Japanese filmgoers’ reactions were understandably mixed and highly emotional.

Toshiyuki Mimaki, who survived the bombing of Hiroshima when he was three, said he had been fascinated by the story of J Robert Oppenheimer, often called “the father of the atomic bomb” for his role in leading the Manhattan Project.

“What were the Japanese thinking, carrying out the attack on Pearl Harbor, starting a war they could never hope to win?” he said, sadness in his voice, in a telephone interview.

He is now chair of a group of bomb victims called the Japan Confederation of A- and H-Bomb Sufferers Organisation, and he saw Oppenheimer at a preview event. “During the whole movie, I was waiting and waiting for the Hiroshima bombing scene to come on, but it never did,” Mr Mimaki said.

Oppenheimer does not directly depict what happened on the ground when the bombs were dropped on Hiroshima and Nagasaki. The explosions turned some 100,000 people instantly into ashes, and killed thousands more in the days that followed, mostly civilians.

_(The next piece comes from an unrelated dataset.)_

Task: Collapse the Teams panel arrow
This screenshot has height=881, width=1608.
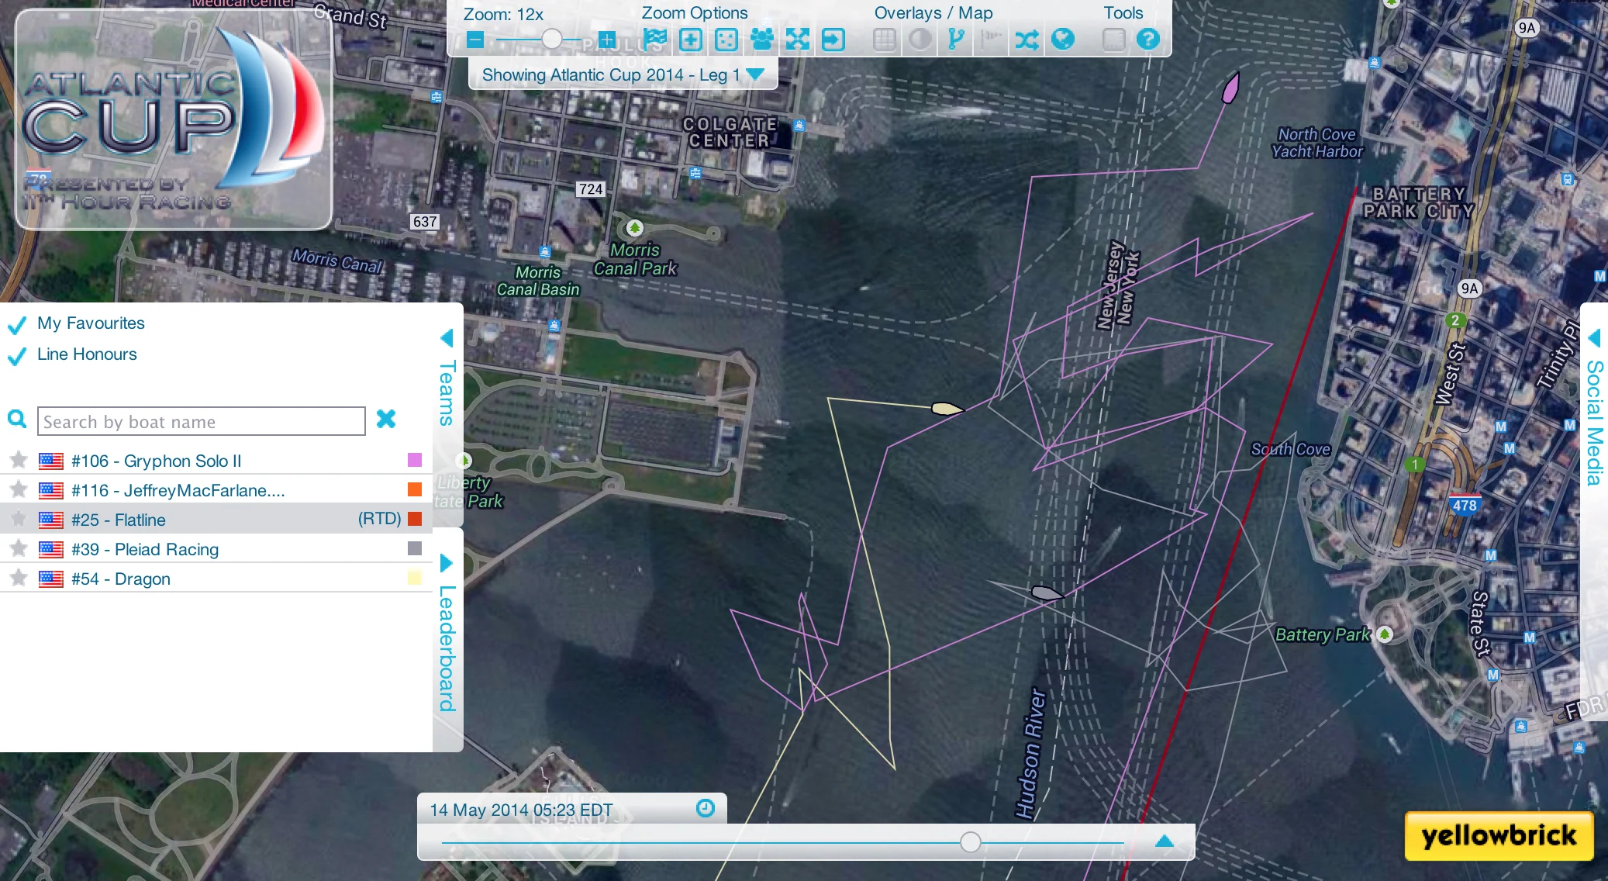Action: point(447,338)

The film instead focuses on the scientist as a person and his internal conflicts.

The film’s release in Japan, more than eight months after it opened in the US, had been awaited with trepidation because of the sensitivity of the subject matter.

Former mayor of Hiroshima Takashi Hiraoka, who spoke at a preview event in the southwestern city, was more critical of what was omitted.

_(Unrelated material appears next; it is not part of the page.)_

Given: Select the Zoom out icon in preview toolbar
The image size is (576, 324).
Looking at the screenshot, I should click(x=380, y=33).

“From Hiroshima’s standpoint, the horror of nuclear weapons was not sufficiently depicted,” he was quoted as saying by Japanese media. “The film was made in a way to validate the conclusion that the atomic bomb was used to save the lives of Americans.”

Rather than the effect of the bombs on Hiroshima and Nagasaki, the film focuses on the scientist (played by Cillian Murphy) as a person and his internal conflicts
Rather than the effect of the bombs on Hiroshima and Nagasaki, the film focuses on the scientist (played by Cillian Murphy) as a person and his internal conflicts (Universal Studios)

Some moviegoers offered praise. One man emerging from a Tokyo theatre on Friday said the movie was great, stressing that the topic was of great interest to the Japanese although emotionally volatile as well. Another said he got choked up over the film’s scenes depicting Oppenheimer’s inner turmoil. Neither man would give his name.

In a sign of the historical controversy, a backlash flared last year over the “Barbenheimer” marketing phenomenon that merged pink-and-fun Barbie with the seriously intense Oppenheimer. Warner Bros Japan, which distributed Barbie in the country, apologised after some memes depicted the Mattel doll with atomic blast imagery.

Kazuhiro Maeshima, a professor at Sophia University who specialises in US politics, called the film an expression of “an American conscience”.

Those who expect an anti-war movie may be disappointed. But the telling of Oppenheimer’s story in a Hollywood blockbuster would have been unthinkable several decades ago, when justification of nuclear weapons dominated American sentiments, Professor Maeshima said.

“The work shows an America that has changed dramatically,” he added.

Others suggested that the world might be ready for a Japanese response to the story.

Takashi Yamazaki, director of Godzilla Minus One, which won the Oscar for visual effects and is a powerful statement on nuclear catastrophe in its own way, suggested he might be the man for the job.

“I feel there needs to be an answer from Japan to Oppenheimer. Someday, I would like to make that movie,” he said in an online dialogue with Oppenheimer director Christopher Nolan. Nolan heartily agreed.

Hiroyuki Shinju, a lawyer, noted that Japan and Germany also carried out wartime atrocities even as the nuclear threat grew around the world. Historians say Japan was also working on nuclear weapons during the Second World War and would have almost certainly used them against other nations, Mr Shinju said.

“This movie can serve as the starting point for addressing the legitimacy of the use of nuclear weapons on Hiroshima and Nagasaki, as well as humanity’s, and Japan’s, reflections on nuclear weapons and war,” he wrote in his commentary on Oppenheimer published by the Tokyo Bar Association.